As if this pathway is easily explained by a teacher of learning impaired -young learning impaired -it becomes a cobweb if you get in very far. now the captain is also learning impaired.....we're still afloat tho. enough psychology.

i saw this term today for the first time , or at least the first time i ever focused upon it , remember I am not the scientist, but think my question is reasonable . There is an article from 23and me, which i still owe spit to because my first sample came back. i'll get to it. this will give me the kick in the butt i need because it yields info about pseudocholinesterase deficiency.

Background

Pseudocholinesterase deficiency is an inherited enzyme abnormality that results in abnormally slow metabolic degradation of exogenous cholinester drugs such as succinylcholine.

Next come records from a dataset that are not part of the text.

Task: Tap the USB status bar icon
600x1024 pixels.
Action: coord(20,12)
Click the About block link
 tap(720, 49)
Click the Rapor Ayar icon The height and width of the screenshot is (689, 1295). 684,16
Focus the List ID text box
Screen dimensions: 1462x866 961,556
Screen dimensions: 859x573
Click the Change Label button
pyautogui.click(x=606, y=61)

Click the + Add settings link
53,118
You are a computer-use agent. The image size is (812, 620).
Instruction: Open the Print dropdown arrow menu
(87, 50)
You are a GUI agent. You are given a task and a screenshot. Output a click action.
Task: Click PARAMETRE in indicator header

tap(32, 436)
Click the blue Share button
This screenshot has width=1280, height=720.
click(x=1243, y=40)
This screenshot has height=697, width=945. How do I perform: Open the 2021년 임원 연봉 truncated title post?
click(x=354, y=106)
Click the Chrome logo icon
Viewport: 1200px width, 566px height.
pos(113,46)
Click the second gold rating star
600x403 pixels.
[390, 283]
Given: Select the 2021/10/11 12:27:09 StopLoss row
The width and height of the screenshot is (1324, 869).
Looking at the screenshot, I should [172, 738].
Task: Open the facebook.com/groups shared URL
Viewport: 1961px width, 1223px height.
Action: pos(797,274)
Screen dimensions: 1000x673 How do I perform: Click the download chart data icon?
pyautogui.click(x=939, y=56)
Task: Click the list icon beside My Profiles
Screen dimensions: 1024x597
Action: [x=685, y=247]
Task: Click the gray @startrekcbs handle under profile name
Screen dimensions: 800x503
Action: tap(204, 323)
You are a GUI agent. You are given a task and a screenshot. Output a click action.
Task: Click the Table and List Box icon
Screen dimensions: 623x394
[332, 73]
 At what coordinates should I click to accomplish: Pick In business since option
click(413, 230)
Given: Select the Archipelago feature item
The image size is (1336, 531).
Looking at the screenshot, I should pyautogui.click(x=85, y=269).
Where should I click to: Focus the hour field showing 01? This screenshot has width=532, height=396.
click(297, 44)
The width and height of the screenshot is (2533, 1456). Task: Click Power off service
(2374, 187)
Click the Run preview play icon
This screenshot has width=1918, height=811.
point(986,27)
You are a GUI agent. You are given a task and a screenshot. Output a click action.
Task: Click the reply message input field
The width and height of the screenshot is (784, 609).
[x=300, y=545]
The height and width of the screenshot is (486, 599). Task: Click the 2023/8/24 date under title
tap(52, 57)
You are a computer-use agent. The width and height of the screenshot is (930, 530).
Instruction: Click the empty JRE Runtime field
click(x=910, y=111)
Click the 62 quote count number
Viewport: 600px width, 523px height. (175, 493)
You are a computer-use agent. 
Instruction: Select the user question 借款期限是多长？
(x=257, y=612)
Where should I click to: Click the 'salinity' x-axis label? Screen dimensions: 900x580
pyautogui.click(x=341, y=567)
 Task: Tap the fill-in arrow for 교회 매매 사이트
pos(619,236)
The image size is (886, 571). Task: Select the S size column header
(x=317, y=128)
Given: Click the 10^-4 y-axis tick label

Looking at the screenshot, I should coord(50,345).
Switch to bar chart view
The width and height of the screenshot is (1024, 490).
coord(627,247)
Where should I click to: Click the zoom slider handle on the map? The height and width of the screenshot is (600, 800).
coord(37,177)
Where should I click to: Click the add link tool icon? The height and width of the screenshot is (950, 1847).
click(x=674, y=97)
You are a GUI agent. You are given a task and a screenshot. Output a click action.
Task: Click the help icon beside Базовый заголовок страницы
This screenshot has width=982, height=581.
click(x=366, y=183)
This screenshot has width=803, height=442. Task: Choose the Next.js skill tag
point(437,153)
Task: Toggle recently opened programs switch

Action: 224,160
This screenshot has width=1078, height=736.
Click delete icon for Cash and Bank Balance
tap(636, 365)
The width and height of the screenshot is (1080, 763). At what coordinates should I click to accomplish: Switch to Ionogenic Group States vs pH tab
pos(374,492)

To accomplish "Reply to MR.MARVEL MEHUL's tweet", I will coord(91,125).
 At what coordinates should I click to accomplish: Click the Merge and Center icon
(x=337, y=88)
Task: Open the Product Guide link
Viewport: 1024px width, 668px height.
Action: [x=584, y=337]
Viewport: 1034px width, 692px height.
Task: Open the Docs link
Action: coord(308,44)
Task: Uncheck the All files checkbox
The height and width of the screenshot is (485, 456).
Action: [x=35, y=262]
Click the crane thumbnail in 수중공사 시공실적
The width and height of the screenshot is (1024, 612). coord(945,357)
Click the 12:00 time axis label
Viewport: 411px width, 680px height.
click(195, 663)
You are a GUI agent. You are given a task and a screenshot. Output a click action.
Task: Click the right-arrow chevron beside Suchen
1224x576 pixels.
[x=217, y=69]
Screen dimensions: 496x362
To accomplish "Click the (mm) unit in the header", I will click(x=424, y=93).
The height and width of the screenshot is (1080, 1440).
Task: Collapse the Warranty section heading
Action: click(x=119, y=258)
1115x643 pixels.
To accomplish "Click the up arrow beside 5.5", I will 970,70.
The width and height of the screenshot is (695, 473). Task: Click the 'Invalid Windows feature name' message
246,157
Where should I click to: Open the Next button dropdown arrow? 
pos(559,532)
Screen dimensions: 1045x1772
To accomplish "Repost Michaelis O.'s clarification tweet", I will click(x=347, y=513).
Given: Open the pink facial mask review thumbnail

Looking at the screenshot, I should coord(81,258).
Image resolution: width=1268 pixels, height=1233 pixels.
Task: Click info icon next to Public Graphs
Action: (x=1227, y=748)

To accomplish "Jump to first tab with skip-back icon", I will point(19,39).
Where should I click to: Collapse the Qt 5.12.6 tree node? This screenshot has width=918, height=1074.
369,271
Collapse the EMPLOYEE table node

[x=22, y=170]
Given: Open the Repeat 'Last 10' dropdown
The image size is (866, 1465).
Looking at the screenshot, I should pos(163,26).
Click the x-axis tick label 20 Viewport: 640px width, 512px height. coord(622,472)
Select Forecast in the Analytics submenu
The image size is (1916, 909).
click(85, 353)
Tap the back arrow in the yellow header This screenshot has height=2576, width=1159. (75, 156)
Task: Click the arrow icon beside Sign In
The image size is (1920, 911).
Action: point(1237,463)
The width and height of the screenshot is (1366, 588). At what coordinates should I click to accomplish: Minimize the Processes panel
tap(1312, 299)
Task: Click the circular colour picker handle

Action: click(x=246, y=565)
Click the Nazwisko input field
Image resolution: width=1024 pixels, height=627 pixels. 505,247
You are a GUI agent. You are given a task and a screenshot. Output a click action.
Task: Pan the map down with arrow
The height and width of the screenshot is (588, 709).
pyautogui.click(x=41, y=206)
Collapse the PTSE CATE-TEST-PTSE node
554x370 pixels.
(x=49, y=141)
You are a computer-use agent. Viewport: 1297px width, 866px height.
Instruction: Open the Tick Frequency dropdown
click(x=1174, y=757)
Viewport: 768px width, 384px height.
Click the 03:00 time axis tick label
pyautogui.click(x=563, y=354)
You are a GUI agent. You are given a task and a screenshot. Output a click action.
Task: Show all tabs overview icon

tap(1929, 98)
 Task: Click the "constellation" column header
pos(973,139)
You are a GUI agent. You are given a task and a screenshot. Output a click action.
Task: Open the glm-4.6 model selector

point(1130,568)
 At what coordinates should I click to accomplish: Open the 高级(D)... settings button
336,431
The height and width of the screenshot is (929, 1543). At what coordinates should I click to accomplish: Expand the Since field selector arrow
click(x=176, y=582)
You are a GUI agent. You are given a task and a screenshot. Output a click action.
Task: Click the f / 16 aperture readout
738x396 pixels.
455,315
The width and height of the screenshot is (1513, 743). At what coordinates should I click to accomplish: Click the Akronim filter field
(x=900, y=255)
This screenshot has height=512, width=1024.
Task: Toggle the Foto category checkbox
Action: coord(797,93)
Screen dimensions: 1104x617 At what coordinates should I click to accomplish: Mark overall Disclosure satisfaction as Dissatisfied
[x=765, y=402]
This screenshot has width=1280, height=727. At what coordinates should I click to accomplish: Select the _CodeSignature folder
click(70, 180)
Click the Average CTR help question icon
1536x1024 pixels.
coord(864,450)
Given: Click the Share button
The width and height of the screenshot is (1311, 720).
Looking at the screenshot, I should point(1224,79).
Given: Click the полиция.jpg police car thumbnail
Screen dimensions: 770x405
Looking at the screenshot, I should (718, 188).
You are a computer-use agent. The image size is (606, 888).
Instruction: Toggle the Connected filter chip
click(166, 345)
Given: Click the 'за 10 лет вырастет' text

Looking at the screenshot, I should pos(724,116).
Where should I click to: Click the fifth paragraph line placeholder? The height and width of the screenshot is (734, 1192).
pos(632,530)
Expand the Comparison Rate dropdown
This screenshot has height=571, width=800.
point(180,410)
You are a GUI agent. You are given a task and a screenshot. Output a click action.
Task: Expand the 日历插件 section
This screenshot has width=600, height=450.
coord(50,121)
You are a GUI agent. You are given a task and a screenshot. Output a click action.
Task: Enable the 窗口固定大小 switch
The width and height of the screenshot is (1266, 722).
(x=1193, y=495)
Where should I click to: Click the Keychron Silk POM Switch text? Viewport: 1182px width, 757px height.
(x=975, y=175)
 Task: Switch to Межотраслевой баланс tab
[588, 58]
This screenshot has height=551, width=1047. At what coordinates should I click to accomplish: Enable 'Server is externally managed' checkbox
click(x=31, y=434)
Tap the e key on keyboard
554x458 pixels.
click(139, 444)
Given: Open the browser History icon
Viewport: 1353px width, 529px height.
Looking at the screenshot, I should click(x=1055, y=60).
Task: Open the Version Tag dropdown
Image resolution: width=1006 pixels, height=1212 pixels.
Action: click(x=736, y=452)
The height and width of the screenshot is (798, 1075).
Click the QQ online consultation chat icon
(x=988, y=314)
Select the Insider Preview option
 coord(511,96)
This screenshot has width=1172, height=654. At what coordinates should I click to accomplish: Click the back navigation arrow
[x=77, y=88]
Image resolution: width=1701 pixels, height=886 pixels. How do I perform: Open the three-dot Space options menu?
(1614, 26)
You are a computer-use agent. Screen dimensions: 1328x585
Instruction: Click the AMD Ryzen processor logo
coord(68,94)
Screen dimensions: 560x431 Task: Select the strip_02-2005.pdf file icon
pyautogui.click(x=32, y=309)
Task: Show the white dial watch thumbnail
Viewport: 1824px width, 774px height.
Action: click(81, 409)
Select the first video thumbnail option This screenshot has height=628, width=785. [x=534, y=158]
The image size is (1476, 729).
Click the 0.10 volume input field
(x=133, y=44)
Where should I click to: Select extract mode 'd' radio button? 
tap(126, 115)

A variety of pathologic conditions, physiologic alterations, and medications also can lower plasma pseudocholinesterase activity.

review: [any good teacher would do so] lol
  • cholinergic - vague term that describes the action of the enzyme that breaks down the acetylcholine and keeps it low, as it is supposed to be. when used alone this term can be confusing about whether they are talking about the enzyme breaking it down and keeping acetycholine low, or if the are talking about ....
cholinesterases - when you see the 'esterase' at the end, it means the enzyme that breaks it down

anti cholinesterase - means you are inhibiting the enzyme that breaks down the acetycholine, thus allowing it to accumulate and incease, and hoping to improve cognitive skills in alzhemiers.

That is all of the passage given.